Set-Valued Prediction for Large Language Models with Feasibility-Aware Coverage Guarantees

arXiv cs.CL / 3/25/2026

💬 OpinionIdeas & Deep AnalysisModels & Research

Key Points

  • The paper argues that conventional single-response (point) outputs from large language models can underestimate performance, and proposes switching to set-valued prediction that returns a set of candidate answers.
  • It introduces a feasibility-aware framework for coverage guarantees, showing that due to the finite and sampling-based nature of LLM generation, achieving coverage is not always possible for every question.
  • The work defines a Minimum Achievable Risk level (MRL), below which statistical coverage guarantees cannot be met, even with repeated sampling.
  • It presents a data-driven calibration method that uses sampled responses to estimate a threshold, enabling prediction sets that include a correct answer with the desired probability whenever the risk target is feasible.
  • Experiments across six generation tasks and five LLMs indicate the approach is both statistically valid and efficient in producing reliable prediction sets.

Abstract

Large language models (LLMs) inherently operate over a large generation space, yet conventional usage typically reports the most likely generation (MLG) as a point prediction, which underestimates the model's capability: although the top-ranked response can be incorrect, valid answers may still exist within the broader output space and can potentially be discovered through repeated sampling.

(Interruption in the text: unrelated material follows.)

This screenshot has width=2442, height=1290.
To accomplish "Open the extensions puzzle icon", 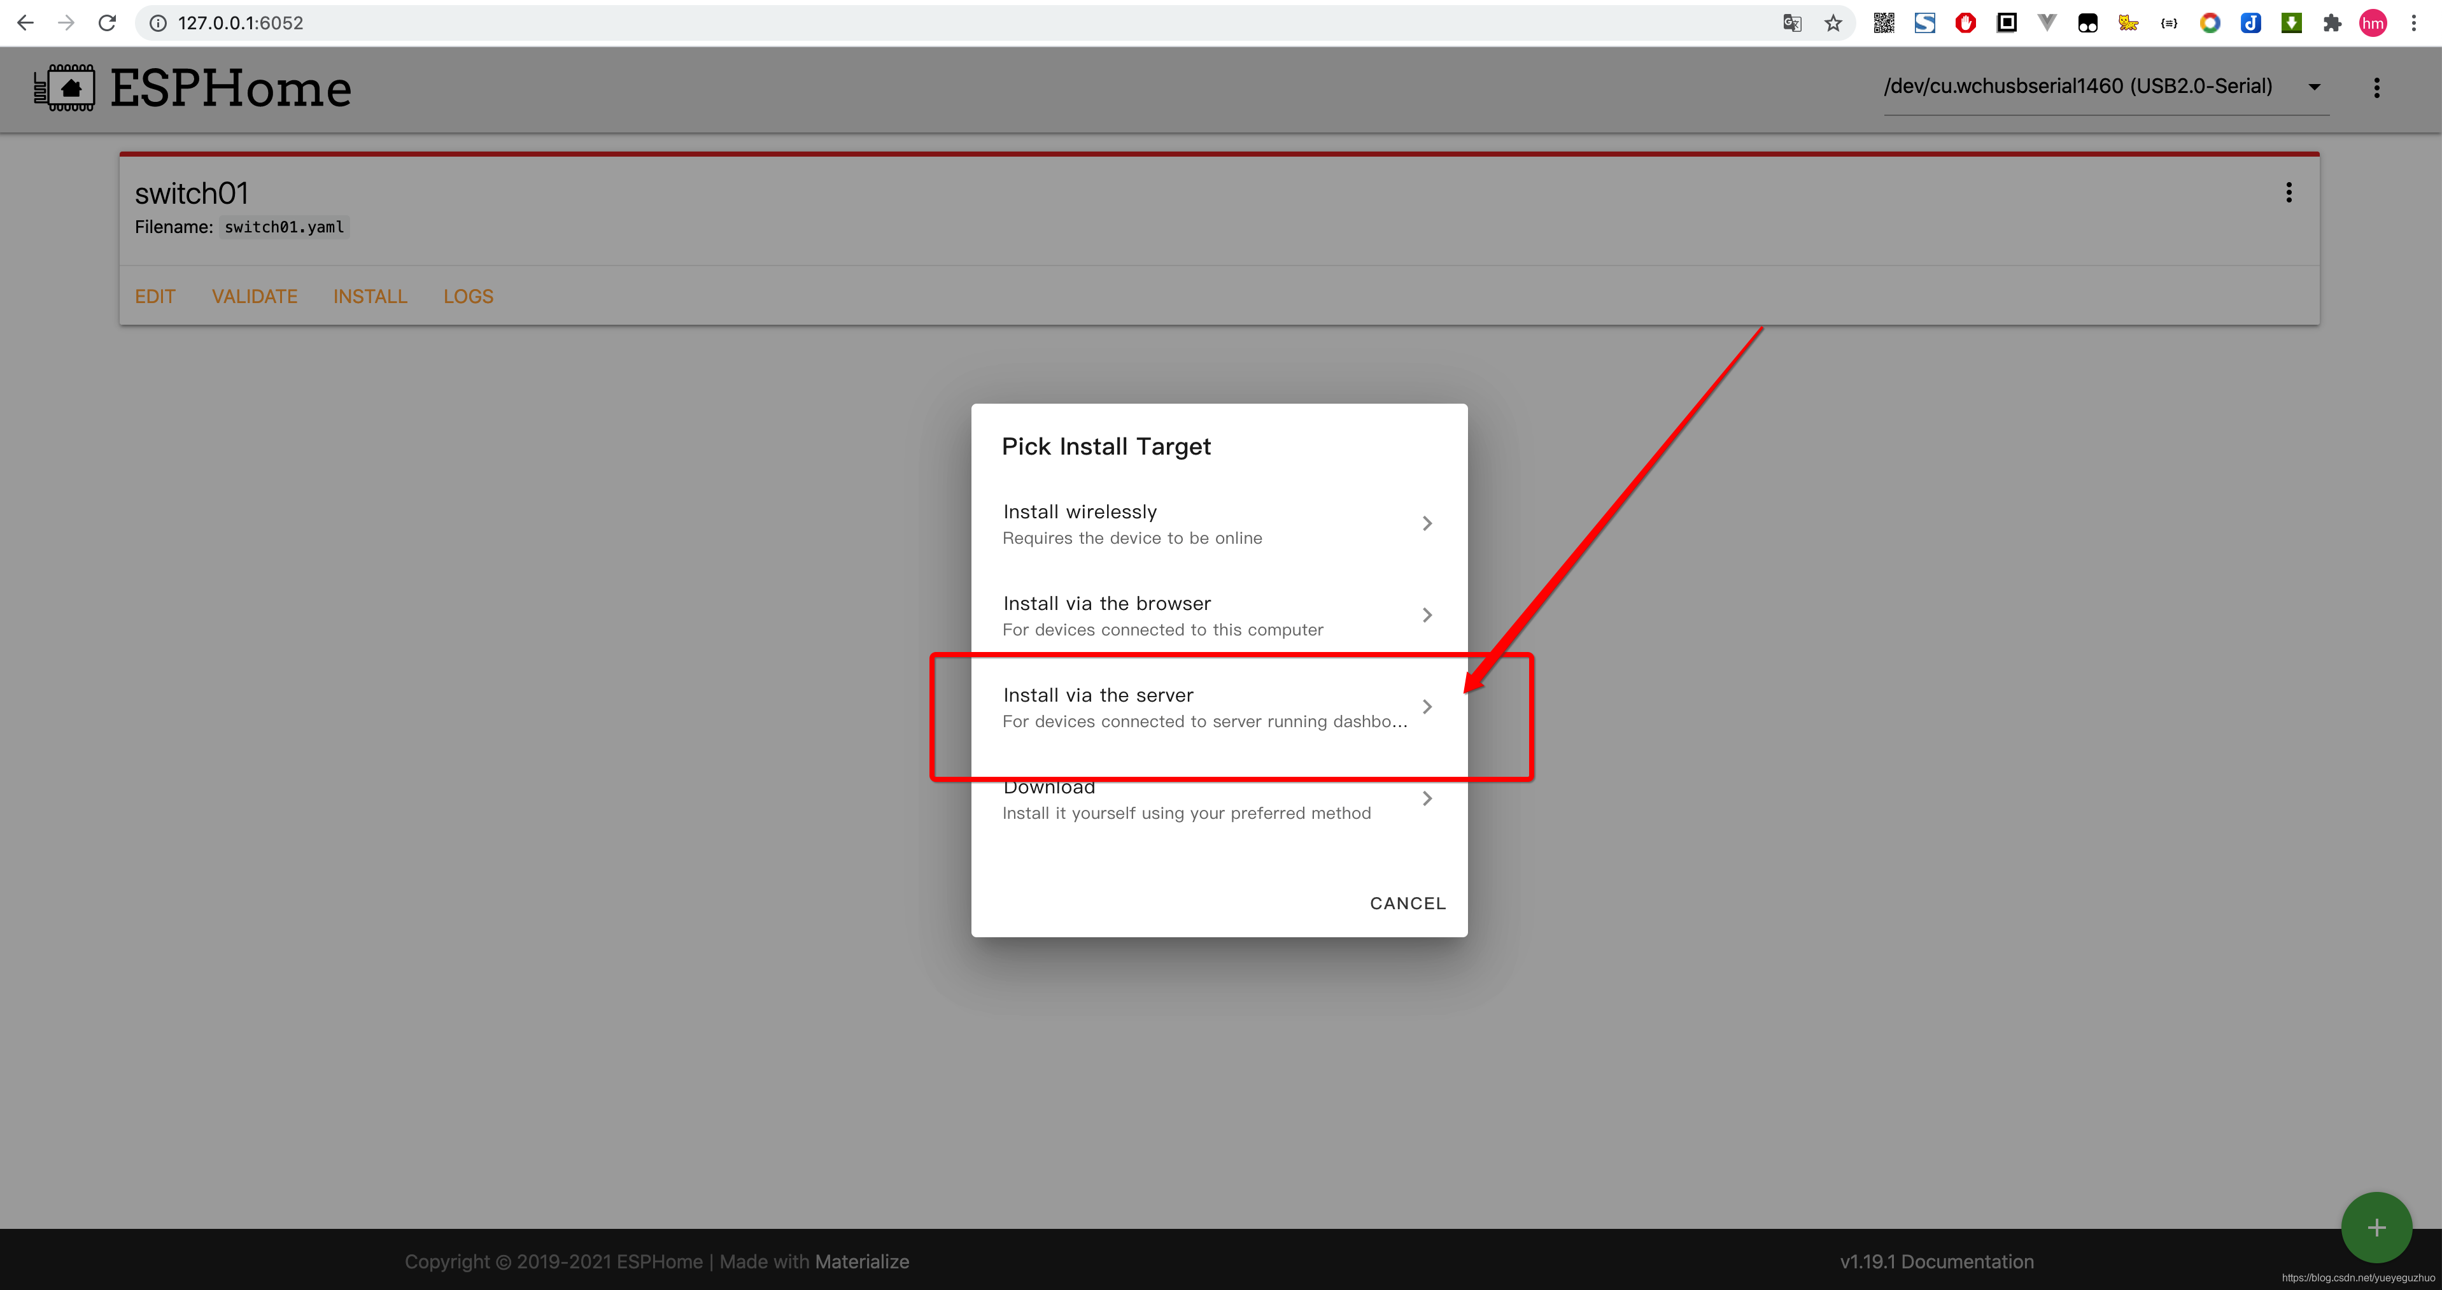I will 2332,23.
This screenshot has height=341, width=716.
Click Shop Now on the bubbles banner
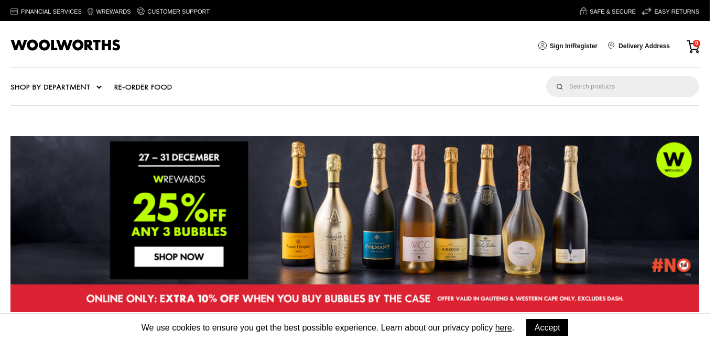tap(179, 257)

This observation motivates moving from point prediction to set-valued prediction, where the model produces a set of candidate responses rather than a single MLG. In this paper, we propose a principled framework for set-valued prediction, which provides feasibility-aware coverage guarantees. We show that, given the finite-sampling nature of LLM generation, coverage is not always achievable: even with multiple samplings, LLMs may fail to yield an acceptable response for certain questions within the sampled candidate set. To address this, we establish a minimum achievable risk level (MRL), below which statistical coverage guarantees cannot be satisfied. Building on this insight, we then develop a data-driven calibration procedure that constructs prediction sets from sampled responses by estimating a rigorous threshold, ensuring that the resulting set contains a correct answer with a desired probability whenever the target risk level is feasible. Extensive experiments on six language generation tasks with five LLMs demonstrate both the statistical validity and the predictive efficiency of our framework.